GIVEN PASSAGE –

Within the bacterial sequences from B. emiliae, a total of 291,123 sequences (30.1%) showed high homology to the proteobacteria Acidovorax genus, a genus that included highly-damaging agricultural species capable of damaging seeds and fruit crop (e.g., A. citrulli is capable of causing seeding blight and bacterial fruit blotch in cucurbits44, 45). The metagenomic analysis also identified a total of 40,391 sequences (4.2%) with homology to Verminephrobacter species (MR-RAST ID 4661244.3 and 4690946.3), which was closely related to Acidovorax bacteria. Verminephrobacter species has been reported only in the Lumbricidae earthworm Eisenia foetida so far. It is difficult to provide plausible explanations for the detection of significant number (i.e., greater number of sequences than the p-endosymbiont Cand. P. aleyrodidarum) of such sequences. Although environmental contamination remained a possibility, the 4th instar B. emiliae larva was immersed in 100% ethanol for 24 hours prior to gDNA extraction, a process that would likely have reduced potential bacterial contaminations on the surface of the whitelfy nymph. This metagenomic bacterial signature is absent in the 1942 Bemisia specimen, and its detection in B. emiliae could be due environmental to factors or possibly of saprophytic origins.

TASKS TO CARRY OUT –
A) According to the passage on B. emiliae bacterial sequences, how long was the 4th instar larva immersed in 100% ethanol before gDNA extraction?
B) Rewrite the paragraph beginning "Within the bacterial sequences from B. emiliae" from the passage on B. emiliae bacterial sequences as a brief list that keeps its main facts.

STORED DATA –
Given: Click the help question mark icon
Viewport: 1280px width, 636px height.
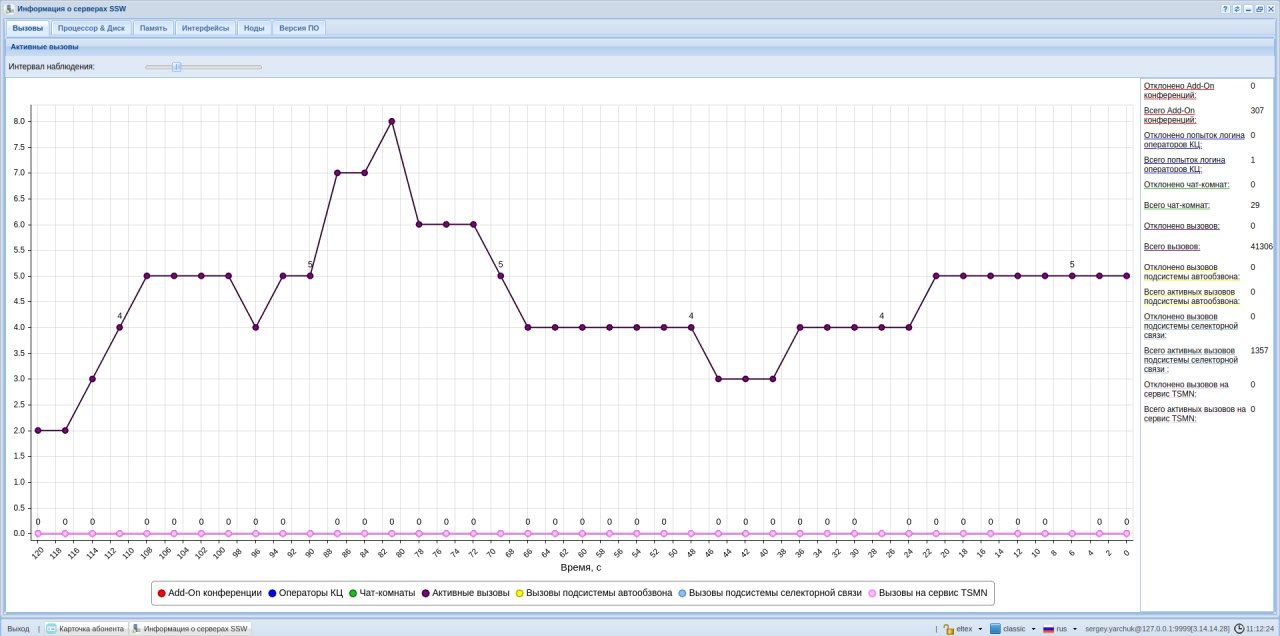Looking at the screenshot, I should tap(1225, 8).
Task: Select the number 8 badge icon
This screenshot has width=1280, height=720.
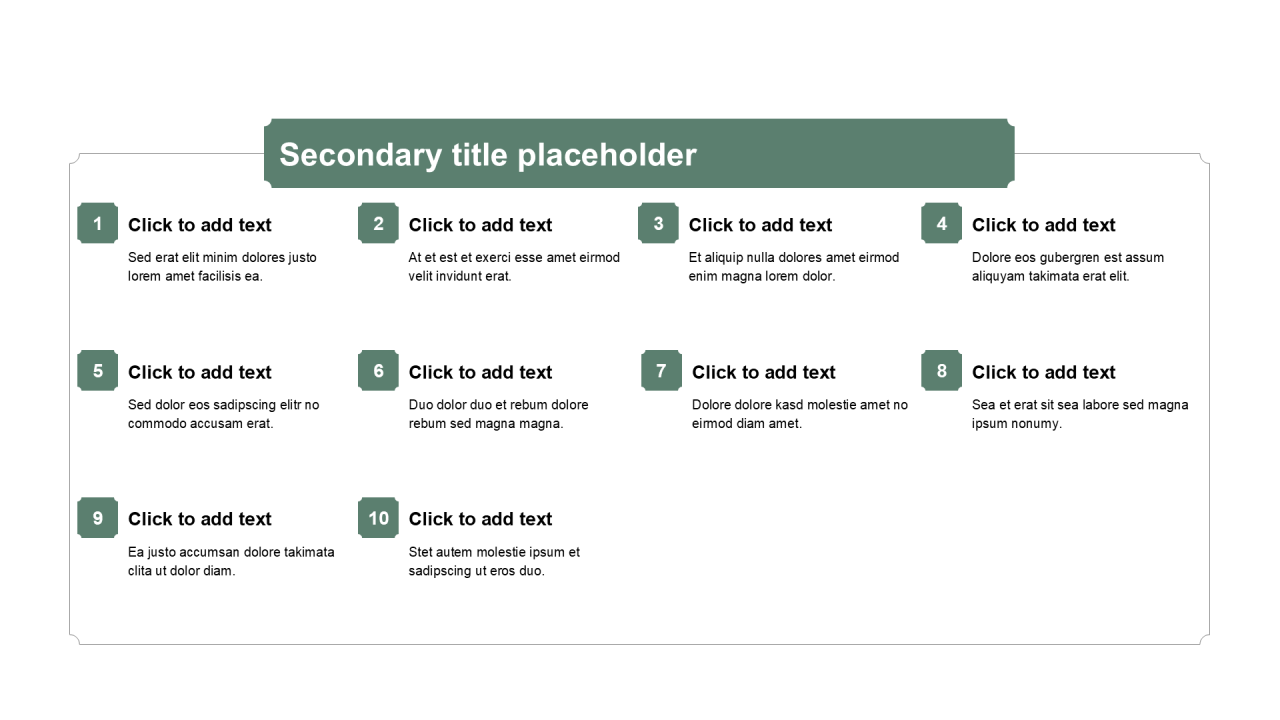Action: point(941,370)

ANSWER LIST –
A) 24 hours.

B)
- 291,123 sequences (30.1%) were highly homologous to the proteobacteria genus Acidovorax. This genus includes agricultural species that damage seeds and fruit crops. For example, A. citrulli causes seeding blight and bacterial fruit blotch in cucurbits.
- 40,391 sequences (4.2%) were homologous to Verminephrobacter species (MR-RAST ID 4661244.3 and 4690946.3), which are closely related to Acidovorax. So far, Verminephrobacter has been reported only in the earthworm Eisenia foetida.
- These sequences outnumbered those of the p-endosymbiont Cand. P. aleyrodidarum, and their presence is hard to explain.
- Environmental contamination remains possible. However, the larva was immersed in 100% ethanol for 24 hours before gDNA extraction, which likely reduced surface contamination.
- This bacterial signature is absent in the 1942 Bemisia specimen. In B. emiliae it may come from environmental factors or be of saprophytic origin.